Perhaps if anyone is interested, I'll do a blog post within the next few
months explaining what opportunities I chose to pursue and why.

------
JabavuAdams
Invest in New-Space, or "Space 2.0". There's a private space travel revolution
happening in Mojave, and Texas.

Look up:

XCOR Aerospace

Scaled Composites

Armadillo Aerospace

Masten Space Systems

Unreasonable Rocket

Blue Origin

SpaceX

Check out the arocket-list mailing list for detailed engineering discussions
on amateur rocketry, including comments by some of the people involved in the
companies I mentioned.

It's not clear who the winners will be here, but some of them will be billion
dollar companies.

------
ivankirigin
<http://www.secondmarket.com> for private company stock that you expect to go
public within a year or two.
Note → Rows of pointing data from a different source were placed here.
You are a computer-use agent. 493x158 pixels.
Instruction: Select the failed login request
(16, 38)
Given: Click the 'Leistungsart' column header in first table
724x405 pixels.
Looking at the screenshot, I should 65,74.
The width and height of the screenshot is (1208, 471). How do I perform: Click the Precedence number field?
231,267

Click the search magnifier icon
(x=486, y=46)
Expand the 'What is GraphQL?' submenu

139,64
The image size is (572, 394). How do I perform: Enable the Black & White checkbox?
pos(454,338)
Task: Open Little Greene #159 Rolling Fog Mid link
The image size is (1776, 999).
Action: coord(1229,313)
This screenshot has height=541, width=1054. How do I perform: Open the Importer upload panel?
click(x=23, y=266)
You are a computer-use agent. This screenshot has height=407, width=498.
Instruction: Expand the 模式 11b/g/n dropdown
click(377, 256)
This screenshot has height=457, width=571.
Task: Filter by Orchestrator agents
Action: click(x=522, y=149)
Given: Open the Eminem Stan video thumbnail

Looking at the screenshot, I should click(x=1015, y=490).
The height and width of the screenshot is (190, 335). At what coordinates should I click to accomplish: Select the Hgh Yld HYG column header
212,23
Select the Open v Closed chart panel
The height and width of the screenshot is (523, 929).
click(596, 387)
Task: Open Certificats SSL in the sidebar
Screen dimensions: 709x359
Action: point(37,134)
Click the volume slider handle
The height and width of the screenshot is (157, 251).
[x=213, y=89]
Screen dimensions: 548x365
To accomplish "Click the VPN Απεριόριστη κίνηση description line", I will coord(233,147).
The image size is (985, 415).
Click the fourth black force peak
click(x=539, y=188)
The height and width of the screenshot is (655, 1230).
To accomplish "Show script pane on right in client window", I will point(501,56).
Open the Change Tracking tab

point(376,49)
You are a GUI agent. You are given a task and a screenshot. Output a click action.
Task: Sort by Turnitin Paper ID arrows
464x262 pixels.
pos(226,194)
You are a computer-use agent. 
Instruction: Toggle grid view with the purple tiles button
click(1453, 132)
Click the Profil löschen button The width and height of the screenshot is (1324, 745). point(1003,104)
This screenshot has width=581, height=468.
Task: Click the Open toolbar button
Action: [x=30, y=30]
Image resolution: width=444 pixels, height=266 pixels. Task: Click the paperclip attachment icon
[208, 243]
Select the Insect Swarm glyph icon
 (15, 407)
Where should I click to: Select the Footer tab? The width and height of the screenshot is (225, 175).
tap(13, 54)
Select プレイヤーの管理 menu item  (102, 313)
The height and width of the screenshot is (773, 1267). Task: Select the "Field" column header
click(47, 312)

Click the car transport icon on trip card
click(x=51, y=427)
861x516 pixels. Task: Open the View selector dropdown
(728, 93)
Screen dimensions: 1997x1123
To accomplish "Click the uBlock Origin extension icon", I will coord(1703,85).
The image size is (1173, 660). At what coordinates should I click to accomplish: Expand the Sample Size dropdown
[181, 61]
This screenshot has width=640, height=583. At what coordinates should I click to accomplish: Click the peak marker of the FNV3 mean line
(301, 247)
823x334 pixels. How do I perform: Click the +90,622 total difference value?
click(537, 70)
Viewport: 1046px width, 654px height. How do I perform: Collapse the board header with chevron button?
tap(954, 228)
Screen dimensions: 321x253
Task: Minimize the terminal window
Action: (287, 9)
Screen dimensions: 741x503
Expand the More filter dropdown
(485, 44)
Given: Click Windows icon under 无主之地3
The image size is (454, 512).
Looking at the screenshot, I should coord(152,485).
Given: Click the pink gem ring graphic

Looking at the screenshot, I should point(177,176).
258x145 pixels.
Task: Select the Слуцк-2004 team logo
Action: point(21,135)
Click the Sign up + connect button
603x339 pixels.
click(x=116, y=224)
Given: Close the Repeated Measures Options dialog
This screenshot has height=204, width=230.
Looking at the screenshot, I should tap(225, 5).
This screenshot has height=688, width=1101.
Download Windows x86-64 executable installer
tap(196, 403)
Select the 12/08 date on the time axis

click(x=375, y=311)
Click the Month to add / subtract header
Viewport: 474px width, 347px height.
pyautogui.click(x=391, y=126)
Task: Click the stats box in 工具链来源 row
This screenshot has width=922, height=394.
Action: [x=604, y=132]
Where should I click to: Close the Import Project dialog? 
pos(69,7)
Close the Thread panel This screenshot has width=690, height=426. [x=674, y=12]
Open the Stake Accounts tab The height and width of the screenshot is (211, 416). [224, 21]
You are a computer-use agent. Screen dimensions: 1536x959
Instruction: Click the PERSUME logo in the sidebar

I haven't tried it.

------
samd
Find somebody who wants to start a company in the hardware business. They
don't have the luxury of building something for free and $50k might be enough
to get a prototype.

------
HockeyPlayer
For #1, are you looking for a 1 in 10 chance of a 5x return, or a 1 in 100
chance of a 50x return?

For #2, if you don't want to spend the serious time and money (because you
will lose some money while learning) becoming a angel investor, consider
investing in a fund that does angel size investing. David Cohen of TechStars
runs a small fund that does seed stage investing, and I'm sure you can find
others as that is a hot area.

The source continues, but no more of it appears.